Why in News?
The Union government has extended the scheme to provide Rs.40 crore grants-in-aid to the Dalai Lama’s Central Tibetan Relief Committee (CTRC) for another five years, up to fiscal year 2025-26.
- The scheme provides for an annual grant of Rs.8 crore to CTRC to cover the administrative expenses of Settlement Offices and social welfare expenses for Tibetan refugees living in Tibetan settlements spread across 12 States/UTs in the country.
What is the Central Tibetan Relief Committee?
- Central Tibetan Relief Committee was launched in 2015. The prime objective of the committee is to coordinate Individual, Voluntary Agencies and Indian Government’s efforts to rehabilitate and settle Tibetan Refugees.
- It includes members from each of the 53 Tibetan settlements in India, Nepal and Bhutan.
- The committee is dedicated to preserving the cultural and religious heritage of Tibet and building and maintaining sustainable, democratic communities in exile.
- It is dependent on generous international assistance from governments, particularly India, Nepal and Bhutan, philanthropic organisations and individuals.
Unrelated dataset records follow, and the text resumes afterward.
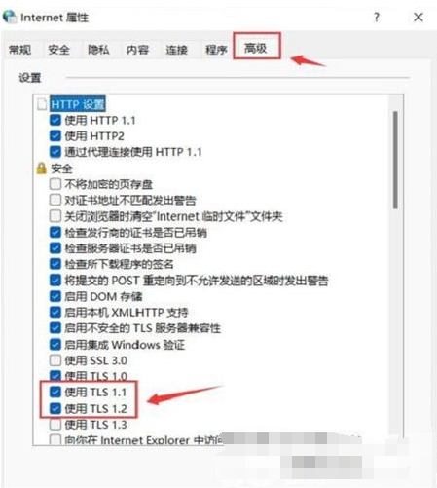Check 对证书地址不匹配发出警告 option

pos(55,200)
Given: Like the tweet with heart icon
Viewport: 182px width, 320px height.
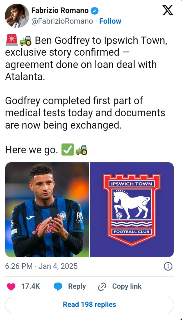Looking at the screenshot, I should pyautogui.click(x=11, y=286).
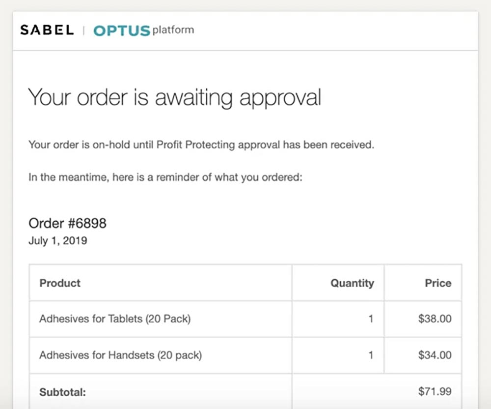491x409 pixels.
Task: Click the $71.99 subtotal amount
Action: pyautogui.click(x=435, y=392)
- All the CTRC activities are performed with consent and support from the Board of Directors and approval from TPiE (Tibetan Parliament in Exile).
- The TPiE has its headquarters in Dharamsala (in the Kangra district of Himachal Pradesh) according to which over 1 lakh Tibetans are settled across India.
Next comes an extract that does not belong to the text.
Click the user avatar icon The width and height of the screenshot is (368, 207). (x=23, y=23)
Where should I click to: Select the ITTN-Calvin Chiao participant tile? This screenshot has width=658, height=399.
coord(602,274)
- From 1912 until the establishment of the People’s Republic of China in 1949, no Chinese government exercised control over what is today China’s Tibet Autonomous Region (TAR).
- Numerous Tibetans insist they were essentially independent for most of that time and have protested what they regard as China’s rule imposed after the People’s Liberation Army occupied TAR in 1950.
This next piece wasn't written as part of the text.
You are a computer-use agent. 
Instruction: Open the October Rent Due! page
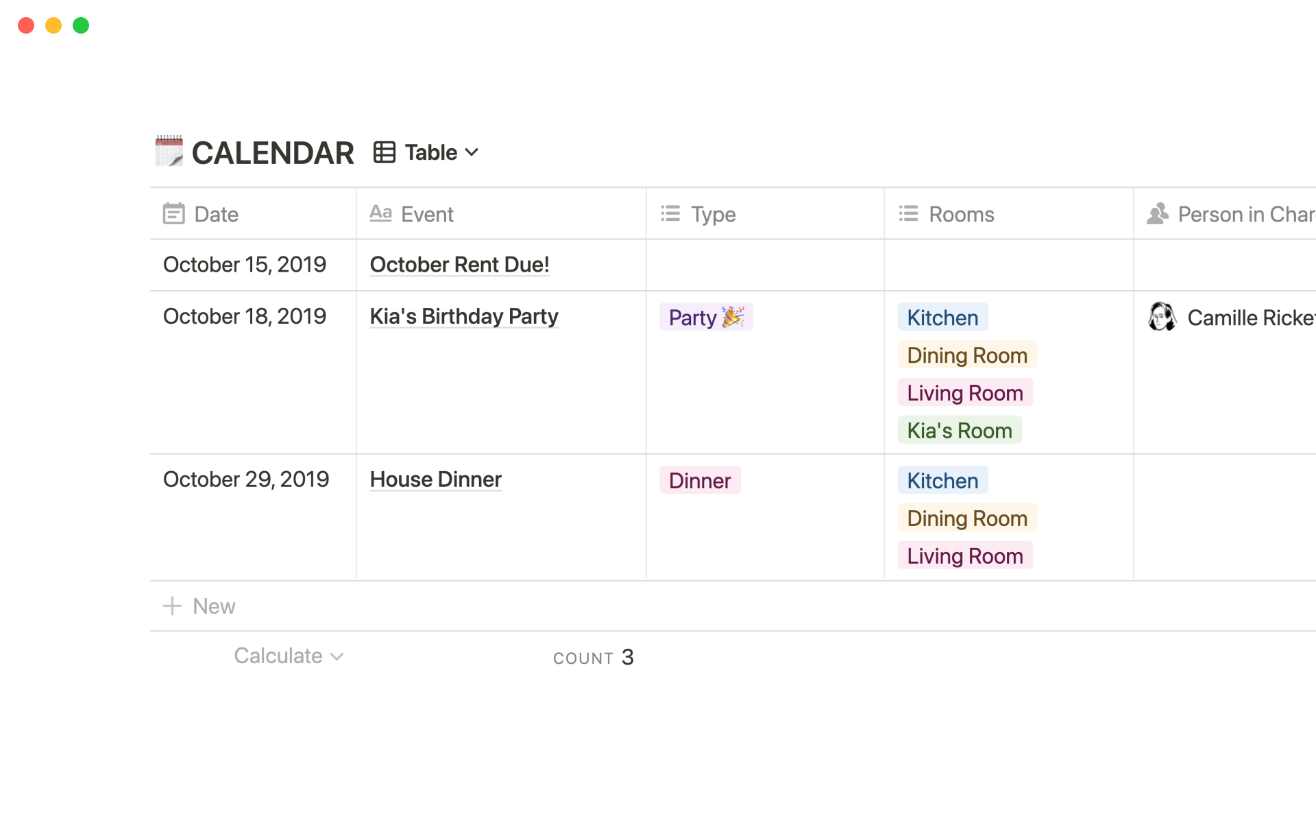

- Only the Dalai Lama’s government alone ruled the land until 1951. Tibet was not “Chinese” until Mao Zedong’s People’s Liberation Army (PLA) marched in and made it so.
- This has often been reported by the Tibetan people and third party commentators as “a cultural genocide”.
- The unsuccessful Tibetan Uprising of 1959, in which Tibetans rebelled in an attempt to supplant the Chinese government, led to the fleeing of the 14th Dalai Lama to India.
- On 29 April 1959, Dalai Lama formed the Tibetan exile administration in the north Indian hill station of Mussoorie.
- This is the continuation of the government of independent Tibet and named as the Central Tibetan Administration (CTA) of His Holiness the Dalai Lama.
- In May 1960, the CTA was moved to Dharamsala.
India’s Tibet Policy-
- For many centuries Tibet was India’s actual neighbour, as most of India’s boundaries and the 3500km LAC is with the Tibetan Autonomous Region (TAR), and not the rest of China.
- In 1914, it was Tibetan representatives together with the Chinese that signed the Simla convention with British India that delineated boundaries.
- However, after China’s full accession of Tibet in 1950, that China declined the convention and the McMahon line that divided the two countries.
- Furthermore, in 1954, India signed an agreement with China, agreed to recognize Tibet as “Tibet region of China”.
- In 1959, following the Tibetan uprising, the Dalai Lama (spiritual leader of Tibetan people) and numerous of his followers fled to India.
- Former Prime Minister Jawahar Lal Nehru provided him and Tibetan refugees shelter and assisted in setting up the Tibetan government in exile.
- The official Indian policy is that the Dalai Lama is a spiritual leader and the Tibetan community in India, with more than a lakh exiles, is not permitted to undertake any political activity.
- In the event of rising tensions between India and China, there has been a shift in India’s Tibet Policy.
- This shift in the policy indicates that the Indian government actively managing with the Dalai Lama in public forums.